R- Machine Learning with R Beginner to Expert!- 4-in-1  No.1

R: Machine Learning with R – Beginner to Expert!: 4-in-1, available at $44.99, has an average rating of 3.85, with 197 lectures, 1 quizzes, based on 12 reviews, and has 94 subscribers.

You will learn about Process a classic dataset, from data cleaning to presenting results with effective graphics. Evaluate the performance of your models and put your model into use. Explore advanced techniques such as hyper parameter tuning and deep learning. Incorporate R and Hadoop to solve machine learning problems on big data. Classify data with the help of statistical methods such as k-NN Classification, Logistic Regression, and Decision Trees. Visualize patterns and associations using a range of graphs and find frequent itemsets using the Eclat algorithm. Get to know hyper-parameter tuning by exploring and iterating through parameters This course is ideal for individuals who are An aspiring data scientist who is familiar with the basic of the R language, data frames, and some basic knowledge in statistics, who wants to explore the advanced topics in machine learning with R with examples to build powerful predictive models in R! or Anyone who wants to enter the world of machine learning and is looking for a guide that is easy to follow. It is particularly useful for An aspiring data scientist who is familiar with the basic of the R language, data frames, and some basic knowledge in statistics, who wants to explore the advanced topics in machine learning with R with examples to build powerful predictive models in R! or Anyone who wants to enter the world of machine learning and is looking for a guide that is easy to follow.
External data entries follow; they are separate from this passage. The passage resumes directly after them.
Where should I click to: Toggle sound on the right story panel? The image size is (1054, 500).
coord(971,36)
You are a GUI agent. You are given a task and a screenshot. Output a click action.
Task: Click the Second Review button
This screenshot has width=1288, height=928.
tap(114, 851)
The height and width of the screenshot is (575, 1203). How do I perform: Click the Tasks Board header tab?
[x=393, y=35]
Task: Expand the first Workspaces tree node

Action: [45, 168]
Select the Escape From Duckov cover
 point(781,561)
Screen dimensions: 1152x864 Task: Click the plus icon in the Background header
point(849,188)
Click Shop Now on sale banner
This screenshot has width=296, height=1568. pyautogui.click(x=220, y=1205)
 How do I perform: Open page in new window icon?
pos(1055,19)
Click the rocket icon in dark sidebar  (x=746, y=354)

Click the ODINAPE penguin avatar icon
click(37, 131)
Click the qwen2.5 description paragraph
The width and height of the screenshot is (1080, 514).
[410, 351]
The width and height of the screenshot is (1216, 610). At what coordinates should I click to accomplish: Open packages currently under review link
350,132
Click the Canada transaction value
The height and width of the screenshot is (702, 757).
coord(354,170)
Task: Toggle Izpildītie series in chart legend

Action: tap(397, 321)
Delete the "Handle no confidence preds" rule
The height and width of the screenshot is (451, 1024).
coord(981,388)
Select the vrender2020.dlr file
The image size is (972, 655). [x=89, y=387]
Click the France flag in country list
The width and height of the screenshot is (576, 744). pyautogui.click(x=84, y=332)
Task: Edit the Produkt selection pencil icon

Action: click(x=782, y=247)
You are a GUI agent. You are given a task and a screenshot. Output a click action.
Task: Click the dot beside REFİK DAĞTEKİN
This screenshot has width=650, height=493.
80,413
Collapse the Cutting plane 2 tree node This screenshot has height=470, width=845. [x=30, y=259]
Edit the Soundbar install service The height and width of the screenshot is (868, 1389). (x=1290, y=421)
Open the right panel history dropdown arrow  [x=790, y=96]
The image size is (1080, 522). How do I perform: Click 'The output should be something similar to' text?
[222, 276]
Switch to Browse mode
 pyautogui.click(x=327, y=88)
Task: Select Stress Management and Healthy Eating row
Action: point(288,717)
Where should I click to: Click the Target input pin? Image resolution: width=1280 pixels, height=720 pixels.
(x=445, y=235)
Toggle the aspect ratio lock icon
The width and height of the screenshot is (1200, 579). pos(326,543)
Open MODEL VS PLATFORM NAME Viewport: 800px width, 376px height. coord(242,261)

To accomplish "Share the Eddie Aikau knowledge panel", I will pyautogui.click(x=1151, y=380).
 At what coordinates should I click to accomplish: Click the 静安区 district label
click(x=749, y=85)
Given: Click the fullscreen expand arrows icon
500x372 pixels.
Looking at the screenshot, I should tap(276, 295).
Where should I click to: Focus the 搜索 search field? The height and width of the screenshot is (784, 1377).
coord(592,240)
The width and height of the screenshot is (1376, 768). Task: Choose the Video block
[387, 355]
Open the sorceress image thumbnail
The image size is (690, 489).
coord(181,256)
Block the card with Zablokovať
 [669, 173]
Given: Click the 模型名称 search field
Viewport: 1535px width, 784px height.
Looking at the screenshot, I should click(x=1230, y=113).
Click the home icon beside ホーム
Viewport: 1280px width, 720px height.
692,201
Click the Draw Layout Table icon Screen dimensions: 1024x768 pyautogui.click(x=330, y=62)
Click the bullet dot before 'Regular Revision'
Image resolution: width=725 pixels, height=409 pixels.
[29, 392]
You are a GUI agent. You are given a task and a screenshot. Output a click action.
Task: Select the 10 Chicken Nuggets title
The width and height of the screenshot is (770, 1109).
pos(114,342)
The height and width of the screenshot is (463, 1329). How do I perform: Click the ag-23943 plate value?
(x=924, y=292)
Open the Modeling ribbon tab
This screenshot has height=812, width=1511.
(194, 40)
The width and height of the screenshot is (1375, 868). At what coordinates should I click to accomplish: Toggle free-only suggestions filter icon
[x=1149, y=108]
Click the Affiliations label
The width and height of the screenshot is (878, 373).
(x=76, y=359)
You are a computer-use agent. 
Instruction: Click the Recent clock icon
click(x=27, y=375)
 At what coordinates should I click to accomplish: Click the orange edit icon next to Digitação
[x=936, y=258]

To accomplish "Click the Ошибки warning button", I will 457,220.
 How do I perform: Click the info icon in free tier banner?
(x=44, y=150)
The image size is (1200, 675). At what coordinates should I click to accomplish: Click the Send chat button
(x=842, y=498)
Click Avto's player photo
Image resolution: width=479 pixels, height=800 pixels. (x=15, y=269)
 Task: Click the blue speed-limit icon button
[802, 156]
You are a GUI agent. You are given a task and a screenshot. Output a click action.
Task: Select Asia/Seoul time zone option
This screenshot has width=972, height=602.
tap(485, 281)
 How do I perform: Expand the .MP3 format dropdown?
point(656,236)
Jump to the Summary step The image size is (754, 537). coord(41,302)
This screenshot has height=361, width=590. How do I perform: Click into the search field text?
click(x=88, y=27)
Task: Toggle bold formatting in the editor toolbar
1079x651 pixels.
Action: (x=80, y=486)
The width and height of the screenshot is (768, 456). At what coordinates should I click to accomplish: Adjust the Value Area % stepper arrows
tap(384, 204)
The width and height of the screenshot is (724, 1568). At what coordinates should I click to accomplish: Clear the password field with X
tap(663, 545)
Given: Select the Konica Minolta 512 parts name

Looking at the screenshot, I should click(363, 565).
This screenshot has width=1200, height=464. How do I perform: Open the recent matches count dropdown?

Enroll now: R: Machine Learning with R – Beginner to Expert!: 4-in-1

Summary

Title: R: Machine Learning with R – Beginner to Expert!: 4-in-1

Price: $44.99

Average Rating: 3.85

Number of Lectures: 197

Number of Quizzes: 1

Number of Published Lectures: 197

Number of Published Quizzes: 1

Number of Curriculum Items: 198

Number of Published Curriculum Objects: 198

Original Price: $199.99

Quality Status: approved

Status: Live

What You Will Learn

  • Process a classic dataset, from data cleaning to presenting results with effective graphics.
  • Evaluate the performance of your models and put your model into use.
  • Explore advanced techniques such as hyper parameter tuning and deep learning.
  • Incorporate R and Hadoop to solve machine learning problems on big data.
  • Classify data with the help of statistical methods such as k-NN Classification, Logistic Regression, and Decision Trees.
  • Visualize patterns and associations using a range of graphs and find frequent itemsets using the Eclat algorithm.
  • Get to know hyper-parameter tuning by exploring and iterating through parameters
  • Who Should Attend

  • An aspiring data scientist who is familiar with the basic of the R language, data frames, and some basic knowledge in statistics, who wants to explore the advanced topics in machine learning with R with examples to build powerful predictive models in R!
  • Anyone who wants to enter the world of machine learning and is looking for a guide that is easy to follow.
  • Target Audiences

  • An aspiring data scientist who is familiar with the basic of the R language, data frames, and some basic knowledge in statistics, who wants to explore the advanced topics in machine learning with R with examples to build powerful predictive models in R!
  • Anyone who wants to enter the world of machine learning and is looking for a guide that is easy to follow.
  • Machine learning is a subfield of computer science that gives computers the ability to learn without being explicitly programmed. It explores the study and construction of algorithms that can learn from and make predictions on data. R language is widely used among statisticians and data miners to develop statistical software and perform data analysis. It provides a cutting-edge power you need to work with Machine Learning techniques.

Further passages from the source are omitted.